Биггер чувствовал, что контролирует ситуацию, потому что ему разрешили написать собственную историю. Детективы, работавшие над этим делом, хотели, чтобы Биггер «нарисовал» картину того, что произошло ночью, когда исчезла Мэри Далтон, – «и он нарисовал бы ее так, как хотел» (149). Чувство себя самого Биггера долгое время было социальной конструкцией, но теперь он наконец смог набросать свою собственную личность. Для Биггера автономия была грандиозным прорывом.

Однако, когда Биггер стал подозреваемым, его мимолетный период доверия сменился знакомым и непреодолимым страхом. «Каким-то образом что-то случилось, и теперь все вышло из его рук» (204). Когда детективы обнаружили серьги и кости Мэри, «старое чувство», которое Биггер знал всю свою жизнь, вернулось в одно мгновение (206). Будущее большего было, как всегда, предопределено. «[Y] тебя хлестали до твоего рождения», – сказал он позже своему альтруистическому адвокату Максу. «Они убивают тебя, прежде чем ты умрешь» (327). Поскольку дело было сосредоточено на Биггере, СМИ начали контролировать жизнь Биггера с помощью сенсационных газетных статей, в которых рассказывалось о том, кем он был и чем занимался. Более крупный жадно читал каждую историю, сам полагая, что полуправда заключена в крошечном принте. Его судьба была подписана каждое утро для всеобщего обозрения. Медиа-блиц был возвращением к жизни, которую он знал слишком хорошо, хотя и не в столь ощутимом масштабе.

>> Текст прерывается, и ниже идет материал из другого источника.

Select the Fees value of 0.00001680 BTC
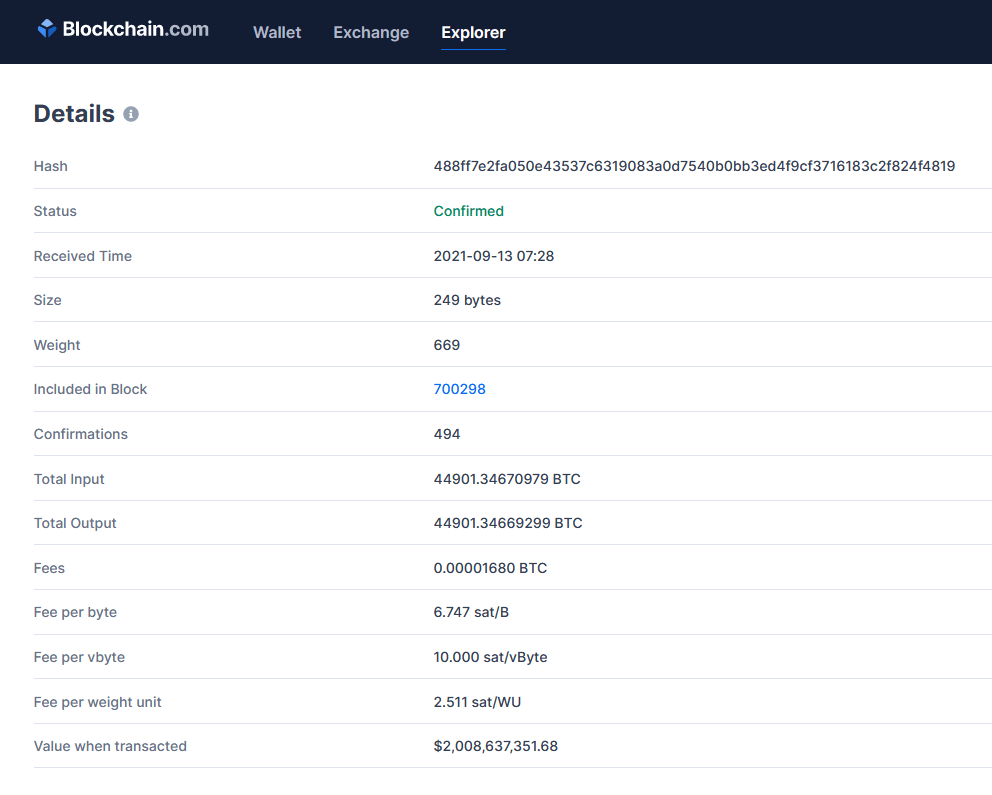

Газеты сформировали рупор «великой природной силы», которой Биггер управлял всю свою жизнь. В одном сообщении утверждается, что «кондиционирование негров» имеет решающее значение для того, чтобы они «платили почтение» белым людям. «Мы обнаружили, что введение элемента постоянного страха очень помогло нам в решении проблемы», – говорится в ней (261). Макс будет утверждать, что этот страх не был ответом на «проблему» чернокожих американцев. Это был самый источник. «Я защищаю этого мальчика, потому что я убежден, что такие люди, как вы, сделали его таким, какой он есть» (271).

Ненависть и страх, которые мы внесли в него, вплетены нашей цивилизацией в саму структуру его сознания, в его кровь и кости, в почасовое функционирование его личности, стали оправданием его существования (367).

Американское общество поставило Биггера на подлый путь, от которого не было выхода. Именно эта систематическая и узаконенная пытка – это осознание неизбежного – заставила Биггера жить в постоянном страхе и гневе. «Он жил, только так, как он умел, и как мы заставили его жить» (366). Для Bigger американская мечта была просто дразнить. Он был разочарован, потому что основополагающие принципы его общества были бессмысленными и действовали исключительно как приманка для соответствия статус-кво. Большой был разочарован, напуган и воинственен, потому что его доступ к обильным возможностям Америки был заблокирован цветом его кожи. Американская мечта была случайным правом первородства – и Биггер был «просто несчастлив, человек, рожденный для темной гибели, непристойной шутки, происходящей на фоне колоссального грохота сиренных криков и белых лиц и кружащихся световых лучей под холодным и шелковистым небом» (256). ).

Источник: Райт, Ричард. Родной сын. Харпер Многолетник: Нью-Йорк. 1940.

Зарегистрируйся, чтобы продолжить изучение работы

    Поделиться сочинением
    Ещё сочинения
    Нет времени делать работу? Закажите!

    Отправляя форму, вы соглашаетесь с политикой конфиденциальности и обработкой ваших персональных данных.